Since the electrical contact point is spaced from the terminal electrode, an electrically conductive connection from the electrical contact point to the heating element is also spatially separated from an electrically conductive connection of the terminal electrode to the electrode strip.

In the area of the electrical contact point, the electrode strip preferably has an opening at which the material of the electrode strip is electrically conductively connected to the material of the heating element. This electrically conductive connection can be a welded or soldered connection, for example. At the same time, the electrode strip is mechanically fixed to the heating element via the electrical contact point.

The electrode strip preferably only extends along the circumference of the heating element, but not on its surface. However, it would also be conceivable to arrange electrical contact points on the surface of the heating element. However, the connection points of the connection electrodes are preferably always along the circumference of the heating element.

The electrode strip only heats up to an insignificant extent as a result of the current flow, since it has a much lower electrical resistance than the material of the heating element. For example, electrode strips consist of a sheet metal with good electrical conductivity. In order to be protected against corrosion, a stainless steel sheet is used, for example.

The connection electrode is preferably a substantially solid metal pin which projects radially from the electrode strip and from the periphery of the heating element, with an option being created at the free end of the connection electrode in order to be able to permanently connect electrical leads.

As a rule, there are two electrode strips, each with a connection electrode. Other configurations with more electrode strips might also be conceivable. The two electrode strips are spaced apart from one another in the circumferential direction along the circumference of the heating element and are electrically connected to the heating element at a respective contact point.

The electrical contact points of two different electrode strips can be diametrically opposed with respect to the heating element. With respect to the circumference of the heating element, the electrical contact points can therefore be arranged at an angle of 180°. A current path that runs through the entire heating element can thus be implemented in a simple manner.
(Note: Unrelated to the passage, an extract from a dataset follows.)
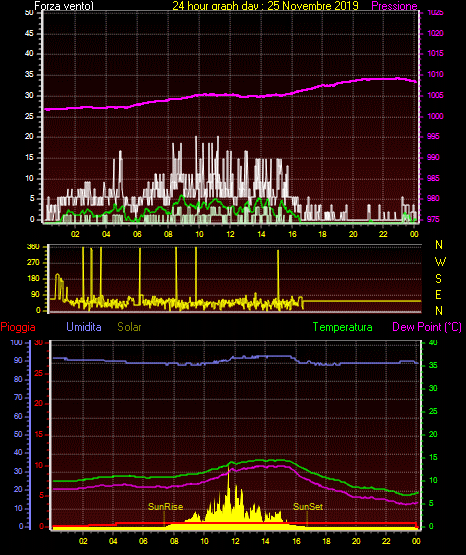466x555 pixels.
Task: Click the Pressione legend label
Action: pos(394,6)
Since the position of the connection electrodes is decoupled from the position of the electrical contact points, the connection electrodes can nevertheless be arranged at a different point on the circumference where they are more conveniently located for electrical contacting.

The heating element is designed, for example, by means of interruptions on its surface, so that there is a single, meandering current path that runs from one edge of the heating element to an opposite edge, with the electrical contact points being located in each of these edge regions.
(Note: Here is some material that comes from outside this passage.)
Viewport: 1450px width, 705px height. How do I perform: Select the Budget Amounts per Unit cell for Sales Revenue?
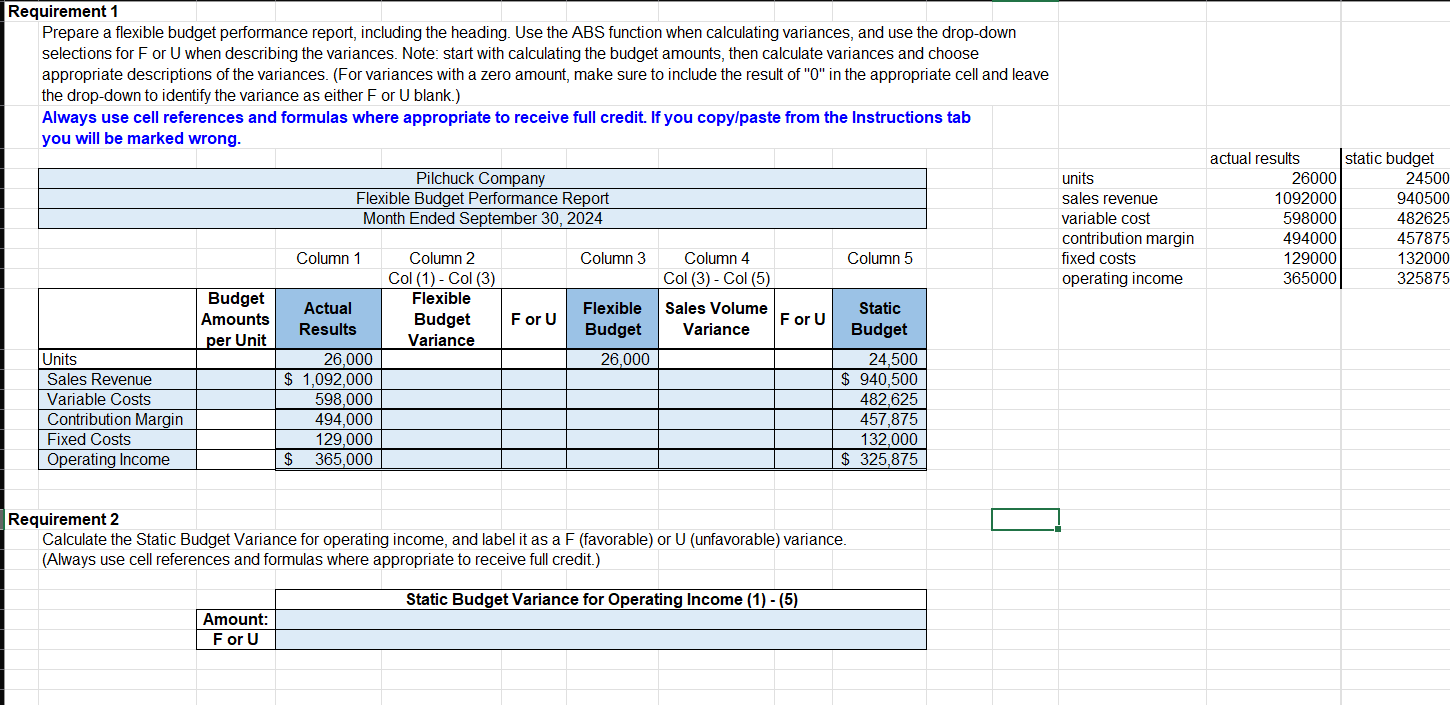click(235, 379)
The entire current flow between the connection electrodes always runs through the heating element.

Two connection electrodes of different electrode strips are arranged relative to one another, for example at an angle of less than 60°, in particular at an angle of 45°, with respect to the circumference of the heating element. In this way, the electrical connection lines can be laid essentially parallel to the heating element, which simplifies the line routing and assembly. Smaller angles are also possible, with the minimum distance between the connection electrodes being predetermined by the shape and size of the connection electrodes.

The electrode strip can surround the heating element at a circumferential angle of 60 to 120°, in particular at an angle of 80°. The connection electrodes can thus be arranged close to one another, while the electrical connection points can be diametrically opposed.

If the electrical contact points should not be at 180° to each other, but at a different angle from the connection electrodes, the length of the electrode strips could simply be adjusted accordingly.

As an alternative to two electrode strips, a second connection electrode can be provided, which is welded directly to the heating element in the circumferential direction at a distance from the electrical contact point of the electrode strip.

In order to ensure that a current flow between the electrode strip and the heating element takes place exclusively at the electrical contact point provided, an inside of the electrode strip directed toward the heating element is preferably electrically insulated from the heating element, with the exception of the electrical contact point.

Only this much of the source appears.